The simple answer would be the DNA arrived with the European colonists, but the strain is different enough from the existing European lineage that it must have left the Old World long before Columbus.
(US News and World Report, Jan 20, 2001 pp. 37-40)
Comment: Wallace measured "... long before Columbus." in milliniums, not cecnturies. The best estimate of the origin of the "genetic markers," to date, is 18,000 years before present. But the European "genetic markers" have not yet been found, for sure, in North America skeletons who died before 700 years ago. Thus, the "genetic markers" may be biological evidence of population(s) that originated in Europe but migrated to America in the last millinium.
Haplogroup A
Haplogroup A: Map from Jonathan Greenberg, Ripan Malhi, Beth Schultz, Jason Eshleman, Deborah Weiss and Brian Kemp, U.C. Davis, Center for Spatial Technologies and Remote Sensing (CSTARS) and the Smith Laboratory of Molecular Anthropology (2001)
Comment: The peolple with haplogroup A genentic markers appear to represent the original people of America. They may have been here when people carrying other genetic markers entered America. In the James Bay and Great Lakes region the lower percentage of the haplogroup A population indicates they were replaced by a migration of people coming from Hudson Bay
Haploroup B
Haplogroup B: Map from Jonathan Greenberg, Ripan Malhi, Beth Schultz, Jason Eshleman, Deborah Weiss and Brian Kemp, U.C. Davis, Center for Spatial Technologies and Remote Sensing (CSTARS) and the Smith Laboratory of Molecular Anthropology (2001)
Comment: The people with haplogoup B genetic markers appear to be from southern Asia who arrived in America by boat. The concetration of people with haplogroup B in the lower-west North American continent overlaps the Zuni culture, which has many similar cultural connections to Asia. A small precentage of these people reached the James Bay and Great Lakes region.
Haplogroup C
Haplogroup C: Map from Jonathan Greenberg, Ripan Malhi, Beth Schultz, Jason Eshleman, Deborah Weiss and Brian Kemp, U.C. Davis, Center for Spatial Technologies and Remote Sensing (CSTARS) and the Smith Laboratory of Molecular Anthropology (2001)

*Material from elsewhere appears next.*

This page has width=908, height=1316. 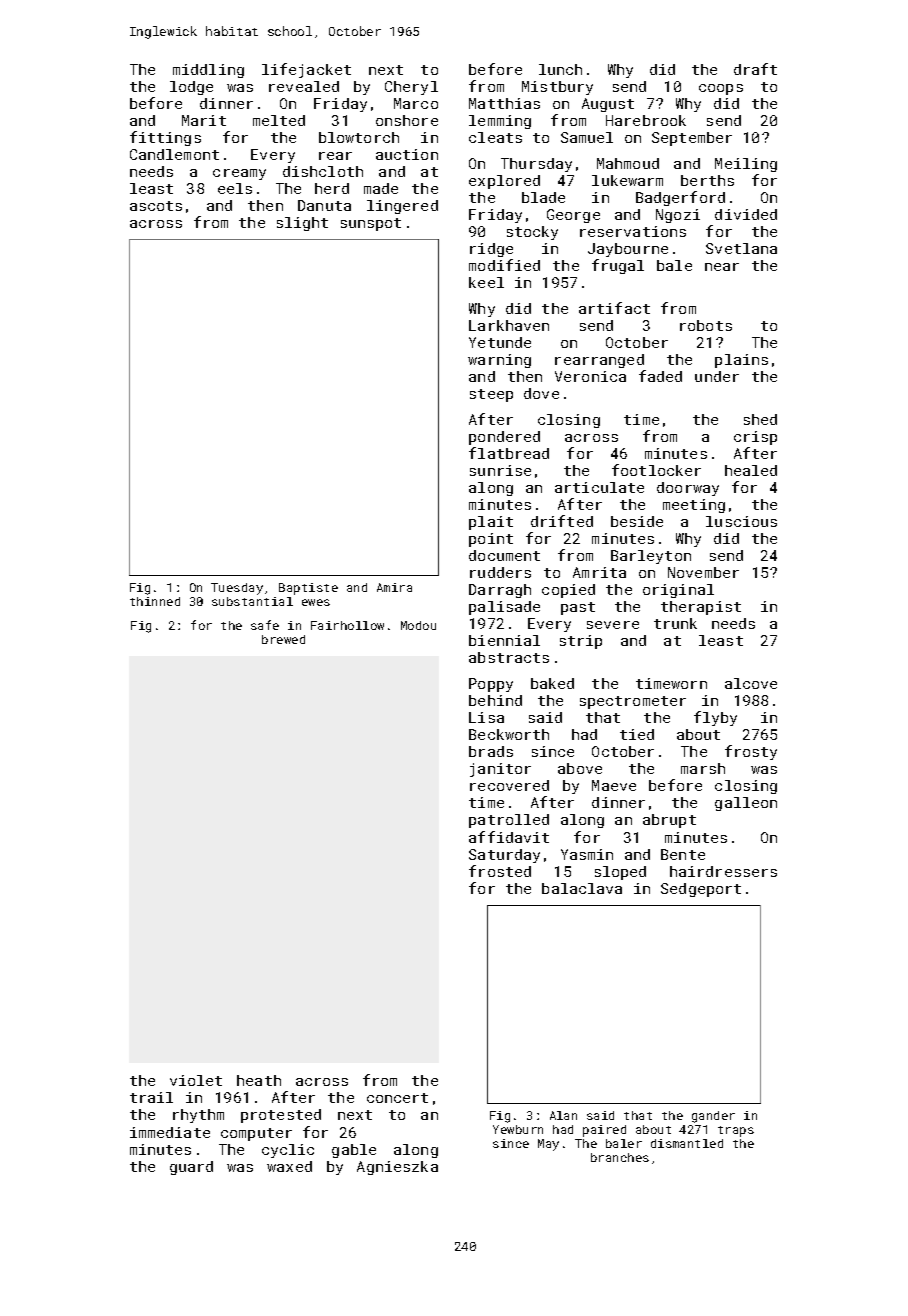 I want to click on creamy, so click(x=239, y=174).
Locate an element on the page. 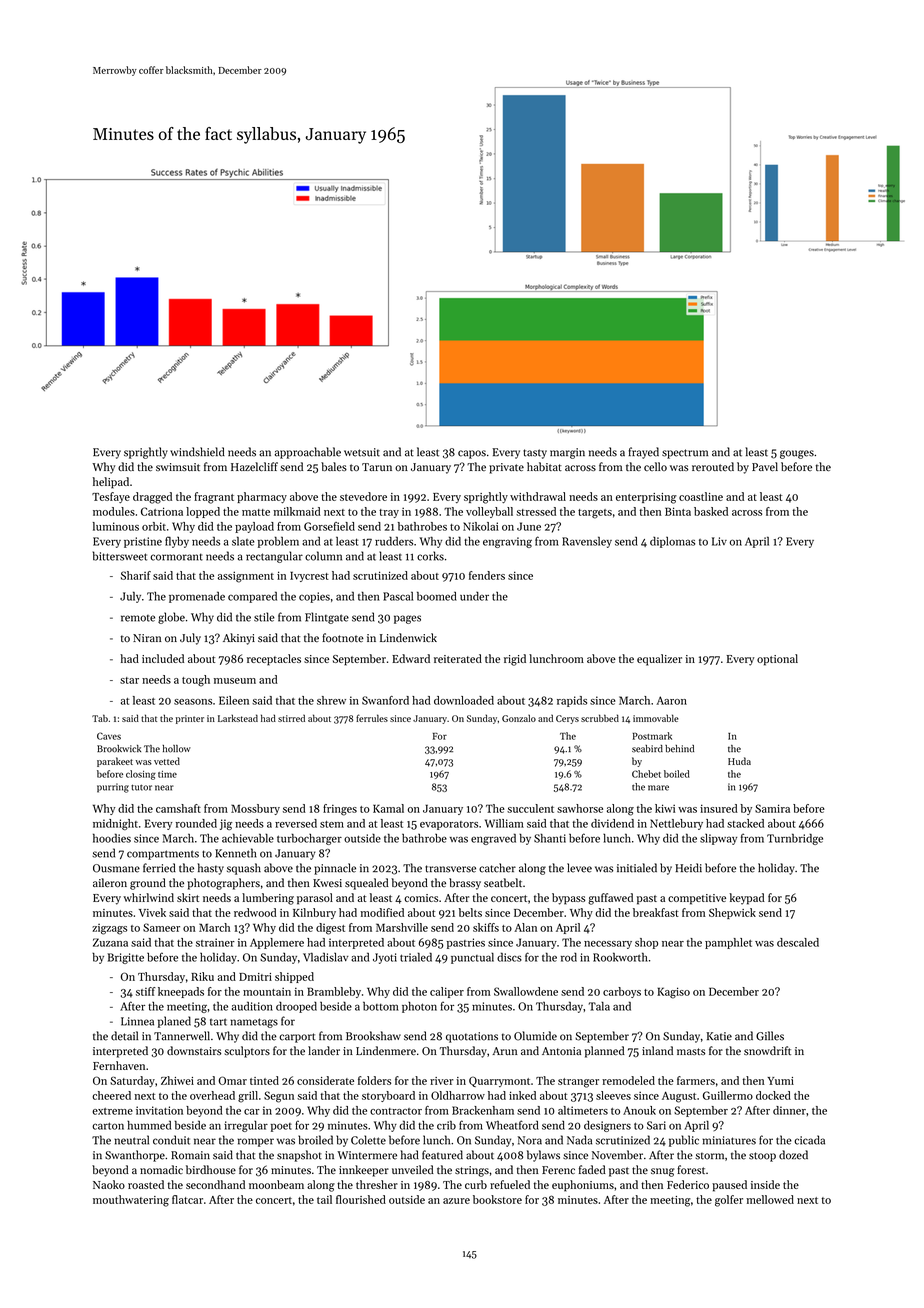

Comment: The people of haplogroup C appear to have heen long time occupants of America. They appear to have had little pentration into Alaska. However they appear to have persisted in all area despite the intrusion of other peoples
Haplogroup D
Haplogroup D: Map from Jonathan Greenberg, Ripan Malhi, Beth Schultz, Jason Eshleman, Deborah Weiss and Brian Kemp, U.C. Davis, Center for Spatial Technologies and Remote Sensing (CSTARS) and the Smith Laboratory of Molecular Anthropology (2001)
Comment: The people of haplogroup D appear to have migrated across the Bering Strait and moved to the west central of Canada and the Northwest corner of the United States. They are not a factor around James Bau and the Great Lakes.
Haplogroup X
Haplogroup X: Map from Jonathan Greenberg, Ripan Malhi, Beth Schultz, Jason Eshleman, Deborah Weiss and Brian Kemp, U.C. Davis, Center for Spatial Technologies and Remote Sensing (CSTARS) and the Smith Laboratory of Molecular Anthropology (2001)
Comment: The women with hapolgroup X appear to have entered America via Newfoundland and the Hudson Bay. This migration is consistent with recent (2011) data showing that a significant group of haplogroup X on the east side of the Atlantic occurred in the Orkney Islands north of Scotland. Haplogroup X appears in America, the Orkney Islands and in Palestine. The implications are that the women moved on the sea to or from America and Palestine, but there is not yet enough data to make significant statements. The low percentage of the Haplogroup X indicates that the migration was also an intermixing of peoples and cultures.